Goal of the exercise
Reproduce the project summary from "Final Activity Report" up to and including "in applied studies.", substituting "soft matter" for every instance of "complex fluids".

Document text
Final Activity Report Summary - SIMULA COMPLEX (Simulation of complex fluids including hydrodynamics: membranes and polymeric systems)

The project SIMULACOMPLEX focussed on the study of complex fluids using simulation and experiments. Its principal objectives could be divided in the development of a novel methodology and in applied studies.

The new hybrid molecular dynamics hybridMD methodology dealt with the simulation of multi-scale phenomena in liquid phase. Many different processes crucially depend on a fine interplay between molecular interactions at the nanometre scale and hydrodynamic transport at the mesoscale, up to microns. Some examples of these multi-scale problems are crystal growth from fluid phase, slippage of liquids near surfaces in microdevices, macromolecule dynamics under solvent flow, such as resonance and long-time dynamics, wetting and many other examples involving surfaces and interfaces in complex fluids.

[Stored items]
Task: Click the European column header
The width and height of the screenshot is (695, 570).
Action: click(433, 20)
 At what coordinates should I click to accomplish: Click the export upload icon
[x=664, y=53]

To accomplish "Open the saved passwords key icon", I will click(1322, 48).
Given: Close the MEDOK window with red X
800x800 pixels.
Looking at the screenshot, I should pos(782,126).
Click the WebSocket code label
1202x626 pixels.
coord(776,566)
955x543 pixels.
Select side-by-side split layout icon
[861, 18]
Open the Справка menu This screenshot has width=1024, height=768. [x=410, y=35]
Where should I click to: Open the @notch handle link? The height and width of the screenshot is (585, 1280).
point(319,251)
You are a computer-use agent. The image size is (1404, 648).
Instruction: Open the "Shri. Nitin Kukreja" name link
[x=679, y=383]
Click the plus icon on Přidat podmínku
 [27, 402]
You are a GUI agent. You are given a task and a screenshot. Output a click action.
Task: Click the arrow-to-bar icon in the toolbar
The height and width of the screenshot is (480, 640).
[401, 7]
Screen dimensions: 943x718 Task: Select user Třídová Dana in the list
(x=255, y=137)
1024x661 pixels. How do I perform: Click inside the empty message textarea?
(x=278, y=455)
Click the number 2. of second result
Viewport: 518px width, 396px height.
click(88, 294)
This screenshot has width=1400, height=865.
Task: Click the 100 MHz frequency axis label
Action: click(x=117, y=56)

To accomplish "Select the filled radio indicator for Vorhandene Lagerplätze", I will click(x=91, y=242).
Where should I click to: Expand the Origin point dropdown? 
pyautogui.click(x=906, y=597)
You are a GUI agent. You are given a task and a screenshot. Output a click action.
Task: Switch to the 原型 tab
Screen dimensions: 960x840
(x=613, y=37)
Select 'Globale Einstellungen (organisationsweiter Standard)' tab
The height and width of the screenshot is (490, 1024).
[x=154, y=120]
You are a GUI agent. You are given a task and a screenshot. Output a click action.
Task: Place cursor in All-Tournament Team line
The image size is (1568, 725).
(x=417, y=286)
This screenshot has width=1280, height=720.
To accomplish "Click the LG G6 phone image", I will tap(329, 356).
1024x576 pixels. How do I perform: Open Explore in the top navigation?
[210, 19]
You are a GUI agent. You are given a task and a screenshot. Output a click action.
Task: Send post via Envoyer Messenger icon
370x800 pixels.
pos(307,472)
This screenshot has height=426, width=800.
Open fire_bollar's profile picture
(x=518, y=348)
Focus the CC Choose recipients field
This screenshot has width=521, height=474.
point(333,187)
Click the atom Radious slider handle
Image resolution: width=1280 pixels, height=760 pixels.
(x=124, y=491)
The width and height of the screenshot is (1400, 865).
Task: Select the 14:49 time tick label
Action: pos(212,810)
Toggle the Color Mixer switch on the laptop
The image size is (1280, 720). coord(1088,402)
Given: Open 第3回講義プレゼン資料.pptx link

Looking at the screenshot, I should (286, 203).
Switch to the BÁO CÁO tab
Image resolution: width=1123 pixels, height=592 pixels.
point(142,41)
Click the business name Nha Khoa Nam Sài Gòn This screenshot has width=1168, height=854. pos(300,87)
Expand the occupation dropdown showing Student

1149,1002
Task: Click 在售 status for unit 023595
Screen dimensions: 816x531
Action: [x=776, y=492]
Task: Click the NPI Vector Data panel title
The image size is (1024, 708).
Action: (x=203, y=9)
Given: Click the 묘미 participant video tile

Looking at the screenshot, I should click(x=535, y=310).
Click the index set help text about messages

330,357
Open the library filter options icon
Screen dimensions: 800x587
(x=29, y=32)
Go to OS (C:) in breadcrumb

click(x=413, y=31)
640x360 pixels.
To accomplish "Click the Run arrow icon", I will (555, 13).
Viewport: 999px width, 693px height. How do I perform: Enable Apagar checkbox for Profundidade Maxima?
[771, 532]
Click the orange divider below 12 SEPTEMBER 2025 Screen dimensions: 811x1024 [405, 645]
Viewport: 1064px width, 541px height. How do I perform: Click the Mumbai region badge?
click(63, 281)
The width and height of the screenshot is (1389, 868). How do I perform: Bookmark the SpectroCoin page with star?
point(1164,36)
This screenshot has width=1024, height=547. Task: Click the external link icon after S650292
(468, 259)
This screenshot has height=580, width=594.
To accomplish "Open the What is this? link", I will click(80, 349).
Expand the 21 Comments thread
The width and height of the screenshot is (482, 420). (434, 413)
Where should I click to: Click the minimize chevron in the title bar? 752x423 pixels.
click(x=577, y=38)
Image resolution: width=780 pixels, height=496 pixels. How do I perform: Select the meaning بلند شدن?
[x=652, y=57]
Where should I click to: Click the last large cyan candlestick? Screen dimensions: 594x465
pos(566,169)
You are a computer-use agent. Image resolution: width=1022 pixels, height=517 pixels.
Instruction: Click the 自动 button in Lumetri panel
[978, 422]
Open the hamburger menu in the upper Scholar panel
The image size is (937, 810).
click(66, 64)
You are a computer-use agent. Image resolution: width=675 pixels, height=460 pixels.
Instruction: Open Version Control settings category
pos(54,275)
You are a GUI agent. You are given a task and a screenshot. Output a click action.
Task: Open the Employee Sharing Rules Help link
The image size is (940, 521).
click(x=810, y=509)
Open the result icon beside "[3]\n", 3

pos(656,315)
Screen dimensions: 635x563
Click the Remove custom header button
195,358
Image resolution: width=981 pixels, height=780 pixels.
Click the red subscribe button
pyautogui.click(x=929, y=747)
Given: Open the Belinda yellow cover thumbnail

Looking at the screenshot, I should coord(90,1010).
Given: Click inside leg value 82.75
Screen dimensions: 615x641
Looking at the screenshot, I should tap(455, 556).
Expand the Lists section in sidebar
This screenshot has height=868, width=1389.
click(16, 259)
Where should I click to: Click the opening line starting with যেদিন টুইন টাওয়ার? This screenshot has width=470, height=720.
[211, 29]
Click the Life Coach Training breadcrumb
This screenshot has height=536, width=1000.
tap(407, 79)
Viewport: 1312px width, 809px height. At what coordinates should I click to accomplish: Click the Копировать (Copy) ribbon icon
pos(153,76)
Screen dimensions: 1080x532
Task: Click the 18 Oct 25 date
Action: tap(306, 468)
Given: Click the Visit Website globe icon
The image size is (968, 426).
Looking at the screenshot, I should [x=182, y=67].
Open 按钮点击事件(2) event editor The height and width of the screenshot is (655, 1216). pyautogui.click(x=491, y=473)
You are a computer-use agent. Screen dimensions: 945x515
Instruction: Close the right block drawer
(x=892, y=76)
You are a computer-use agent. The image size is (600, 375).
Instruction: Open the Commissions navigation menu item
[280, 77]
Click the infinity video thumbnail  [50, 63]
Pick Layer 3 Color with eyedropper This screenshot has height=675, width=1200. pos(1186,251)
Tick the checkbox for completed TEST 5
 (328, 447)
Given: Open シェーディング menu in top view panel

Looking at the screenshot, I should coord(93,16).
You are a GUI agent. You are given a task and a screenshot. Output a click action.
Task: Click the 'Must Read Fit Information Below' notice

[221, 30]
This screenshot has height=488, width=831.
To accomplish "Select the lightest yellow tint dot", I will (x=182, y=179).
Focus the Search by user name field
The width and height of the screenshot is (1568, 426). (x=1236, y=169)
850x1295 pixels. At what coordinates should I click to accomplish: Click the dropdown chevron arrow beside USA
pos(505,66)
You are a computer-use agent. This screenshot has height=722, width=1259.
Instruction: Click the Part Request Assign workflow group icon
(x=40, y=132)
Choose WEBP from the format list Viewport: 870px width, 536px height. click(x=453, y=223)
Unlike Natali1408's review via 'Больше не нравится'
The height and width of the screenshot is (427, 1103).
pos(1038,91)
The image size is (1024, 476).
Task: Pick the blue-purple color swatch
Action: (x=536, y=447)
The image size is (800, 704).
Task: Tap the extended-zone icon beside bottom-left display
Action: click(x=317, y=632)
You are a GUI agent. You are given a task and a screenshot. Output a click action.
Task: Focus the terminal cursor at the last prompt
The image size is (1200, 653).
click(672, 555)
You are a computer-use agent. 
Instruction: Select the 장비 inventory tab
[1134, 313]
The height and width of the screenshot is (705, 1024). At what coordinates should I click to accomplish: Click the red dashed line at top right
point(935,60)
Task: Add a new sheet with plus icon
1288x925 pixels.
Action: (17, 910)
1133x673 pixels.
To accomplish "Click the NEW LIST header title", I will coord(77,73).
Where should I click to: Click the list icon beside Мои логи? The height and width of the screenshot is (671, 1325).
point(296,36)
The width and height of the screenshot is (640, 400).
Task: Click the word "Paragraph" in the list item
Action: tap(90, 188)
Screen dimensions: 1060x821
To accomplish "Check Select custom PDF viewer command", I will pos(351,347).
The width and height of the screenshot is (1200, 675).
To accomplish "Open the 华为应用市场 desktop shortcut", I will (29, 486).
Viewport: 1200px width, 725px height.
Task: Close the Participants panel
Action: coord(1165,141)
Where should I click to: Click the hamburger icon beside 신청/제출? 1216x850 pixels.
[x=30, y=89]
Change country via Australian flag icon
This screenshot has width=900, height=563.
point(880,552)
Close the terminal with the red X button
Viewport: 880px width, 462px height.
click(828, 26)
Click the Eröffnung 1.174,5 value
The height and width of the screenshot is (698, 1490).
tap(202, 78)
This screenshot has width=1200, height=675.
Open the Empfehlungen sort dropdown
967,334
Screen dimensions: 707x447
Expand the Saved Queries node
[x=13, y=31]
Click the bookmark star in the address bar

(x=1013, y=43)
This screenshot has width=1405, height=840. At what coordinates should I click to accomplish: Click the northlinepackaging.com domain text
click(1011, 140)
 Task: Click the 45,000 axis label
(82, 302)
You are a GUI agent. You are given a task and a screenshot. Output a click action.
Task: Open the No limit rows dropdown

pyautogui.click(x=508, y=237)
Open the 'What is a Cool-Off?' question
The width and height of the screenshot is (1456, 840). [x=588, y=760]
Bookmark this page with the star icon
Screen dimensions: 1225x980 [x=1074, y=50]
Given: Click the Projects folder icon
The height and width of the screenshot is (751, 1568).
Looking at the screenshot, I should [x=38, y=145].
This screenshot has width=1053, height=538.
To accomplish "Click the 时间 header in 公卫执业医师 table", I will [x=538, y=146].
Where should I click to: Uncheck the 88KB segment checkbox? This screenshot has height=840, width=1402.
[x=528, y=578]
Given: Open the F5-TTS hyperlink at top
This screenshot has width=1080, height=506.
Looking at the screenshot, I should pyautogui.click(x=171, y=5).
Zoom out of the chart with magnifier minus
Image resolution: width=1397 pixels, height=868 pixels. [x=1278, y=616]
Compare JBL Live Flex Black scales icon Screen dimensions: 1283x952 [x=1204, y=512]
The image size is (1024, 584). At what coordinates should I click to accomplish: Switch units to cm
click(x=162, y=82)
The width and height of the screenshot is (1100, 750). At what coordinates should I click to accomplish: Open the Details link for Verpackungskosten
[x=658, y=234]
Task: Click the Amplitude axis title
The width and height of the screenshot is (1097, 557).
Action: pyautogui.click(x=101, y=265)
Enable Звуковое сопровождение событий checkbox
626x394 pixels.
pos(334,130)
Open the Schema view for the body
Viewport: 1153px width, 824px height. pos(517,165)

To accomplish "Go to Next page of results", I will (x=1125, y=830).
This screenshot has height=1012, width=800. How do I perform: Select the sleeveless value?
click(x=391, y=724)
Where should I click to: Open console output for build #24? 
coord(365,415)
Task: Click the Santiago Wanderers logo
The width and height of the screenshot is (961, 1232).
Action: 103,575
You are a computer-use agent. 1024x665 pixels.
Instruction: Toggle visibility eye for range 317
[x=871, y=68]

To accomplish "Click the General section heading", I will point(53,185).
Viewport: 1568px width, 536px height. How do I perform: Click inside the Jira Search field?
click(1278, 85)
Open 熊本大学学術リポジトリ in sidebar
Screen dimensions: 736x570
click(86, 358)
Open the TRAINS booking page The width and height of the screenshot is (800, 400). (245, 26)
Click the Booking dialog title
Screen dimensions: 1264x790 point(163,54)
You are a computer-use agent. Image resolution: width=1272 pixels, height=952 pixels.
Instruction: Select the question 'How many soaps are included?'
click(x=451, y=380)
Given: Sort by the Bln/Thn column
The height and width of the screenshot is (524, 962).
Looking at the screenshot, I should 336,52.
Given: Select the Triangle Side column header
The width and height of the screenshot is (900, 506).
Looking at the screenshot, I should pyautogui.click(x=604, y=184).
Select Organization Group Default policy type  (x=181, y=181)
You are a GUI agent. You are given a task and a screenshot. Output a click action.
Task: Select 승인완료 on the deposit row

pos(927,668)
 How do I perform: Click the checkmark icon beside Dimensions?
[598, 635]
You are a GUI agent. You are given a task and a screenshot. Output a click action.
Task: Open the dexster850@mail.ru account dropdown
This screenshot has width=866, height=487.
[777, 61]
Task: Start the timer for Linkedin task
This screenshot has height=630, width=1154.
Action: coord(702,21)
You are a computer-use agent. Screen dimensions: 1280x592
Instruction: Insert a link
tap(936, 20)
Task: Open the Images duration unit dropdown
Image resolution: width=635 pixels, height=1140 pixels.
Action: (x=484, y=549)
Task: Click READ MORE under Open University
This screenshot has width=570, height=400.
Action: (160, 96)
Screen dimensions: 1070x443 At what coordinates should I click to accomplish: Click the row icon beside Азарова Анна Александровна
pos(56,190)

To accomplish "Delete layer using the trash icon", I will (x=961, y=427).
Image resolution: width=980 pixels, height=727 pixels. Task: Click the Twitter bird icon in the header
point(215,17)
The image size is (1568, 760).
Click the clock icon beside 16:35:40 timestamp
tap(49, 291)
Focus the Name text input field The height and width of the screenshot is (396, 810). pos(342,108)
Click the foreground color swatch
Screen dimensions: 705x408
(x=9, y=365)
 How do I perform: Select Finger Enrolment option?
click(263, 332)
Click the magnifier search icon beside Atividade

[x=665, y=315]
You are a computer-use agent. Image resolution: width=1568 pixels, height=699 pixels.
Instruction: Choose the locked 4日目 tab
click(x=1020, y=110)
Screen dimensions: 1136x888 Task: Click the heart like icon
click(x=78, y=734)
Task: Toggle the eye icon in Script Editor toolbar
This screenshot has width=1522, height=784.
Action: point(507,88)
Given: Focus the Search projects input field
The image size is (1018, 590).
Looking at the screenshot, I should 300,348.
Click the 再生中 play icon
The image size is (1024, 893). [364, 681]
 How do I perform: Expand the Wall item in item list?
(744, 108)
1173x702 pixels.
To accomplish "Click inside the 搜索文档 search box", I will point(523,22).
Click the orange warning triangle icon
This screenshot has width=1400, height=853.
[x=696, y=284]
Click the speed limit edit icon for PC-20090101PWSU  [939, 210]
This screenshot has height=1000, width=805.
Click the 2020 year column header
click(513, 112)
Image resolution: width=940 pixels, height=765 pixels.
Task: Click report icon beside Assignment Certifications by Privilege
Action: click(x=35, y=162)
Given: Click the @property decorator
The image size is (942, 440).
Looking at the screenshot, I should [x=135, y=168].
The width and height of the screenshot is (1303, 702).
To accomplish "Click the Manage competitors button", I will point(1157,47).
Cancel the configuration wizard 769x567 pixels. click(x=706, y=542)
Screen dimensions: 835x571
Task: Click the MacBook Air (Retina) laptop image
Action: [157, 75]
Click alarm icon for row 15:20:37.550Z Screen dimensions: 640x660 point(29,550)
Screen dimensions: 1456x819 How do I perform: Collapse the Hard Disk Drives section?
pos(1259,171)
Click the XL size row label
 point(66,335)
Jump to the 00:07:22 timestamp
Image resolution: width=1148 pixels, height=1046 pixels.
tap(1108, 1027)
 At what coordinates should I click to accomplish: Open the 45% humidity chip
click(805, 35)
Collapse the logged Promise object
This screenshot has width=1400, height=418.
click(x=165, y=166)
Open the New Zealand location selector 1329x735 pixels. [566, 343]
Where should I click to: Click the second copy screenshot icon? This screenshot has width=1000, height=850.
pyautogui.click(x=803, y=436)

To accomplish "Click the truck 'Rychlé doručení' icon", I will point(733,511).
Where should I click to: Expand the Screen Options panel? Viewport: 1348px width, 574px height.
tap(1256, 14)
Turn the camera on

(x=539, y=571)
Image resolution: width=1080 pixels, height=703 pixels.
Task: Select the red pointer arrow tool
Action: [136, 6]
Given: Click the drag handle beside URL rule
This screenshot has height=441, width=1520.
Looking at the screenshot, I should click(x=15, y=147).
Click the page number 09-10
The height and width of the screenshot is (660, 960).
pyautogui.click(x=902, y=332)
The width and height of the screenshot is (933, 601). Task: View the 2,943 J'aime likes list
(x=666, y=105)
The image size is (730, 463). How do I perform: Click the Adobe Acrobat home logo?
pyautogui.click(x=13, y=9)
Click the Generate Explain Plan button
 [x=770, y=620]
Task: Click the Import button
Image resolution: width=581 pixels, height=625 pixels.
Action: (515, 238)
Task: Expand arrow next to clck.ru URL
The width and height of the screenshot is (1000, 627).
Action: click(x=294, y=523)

Answer box
Final Activity Report Summary - SIMULA COMPLEX (Simulation of soft matter including hydrodynamics: membranes and polymeric systems)

The project SIMULACOMPLEX focussed on the study of soft matter using simulation and experiments. Its principal objectives could be divided in the development of a novel methodology and in applied studies.